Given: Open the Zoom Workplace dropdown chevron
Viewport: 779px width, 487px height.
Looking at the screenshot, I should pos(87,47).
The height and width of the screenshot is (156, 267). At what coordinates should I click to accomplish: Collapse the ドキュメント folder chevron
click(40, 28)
**********
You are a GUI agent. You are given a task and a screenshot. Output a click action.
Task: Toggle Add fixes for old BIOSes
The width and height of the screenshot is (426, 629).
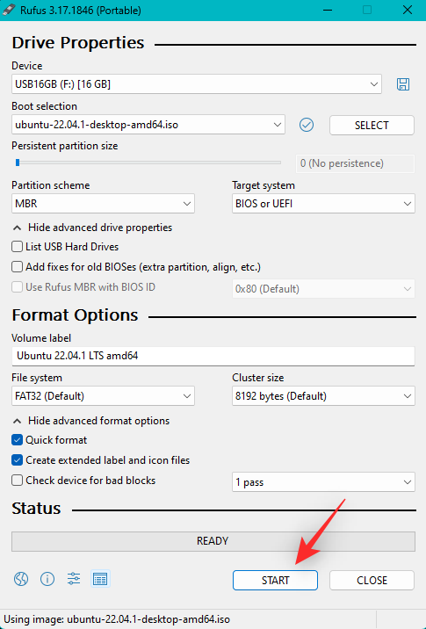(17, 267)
**********
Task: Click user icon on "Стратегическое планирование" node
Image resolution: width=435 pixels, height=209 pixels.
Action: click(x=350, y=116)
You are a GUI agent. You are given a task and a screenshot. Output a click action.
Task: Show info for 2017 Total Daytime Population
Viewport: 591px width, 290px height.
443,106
**********
= Action item =
In the entries above, find the line holding "Task: Click user" and the line holding "Task: Show info", then retype exactly those two lines and every line between them, and nothing else.

= Reply =
Task: Click user icon on "Стратегическое планирование" node
Image resolution: width=435 pixels, height=209 pixels.
Action: click(x=350, y=116)
You are a GUI agent. You are given a task and a screenshot. Output a click action.
Task: Show info for 2017 Total Daytime Population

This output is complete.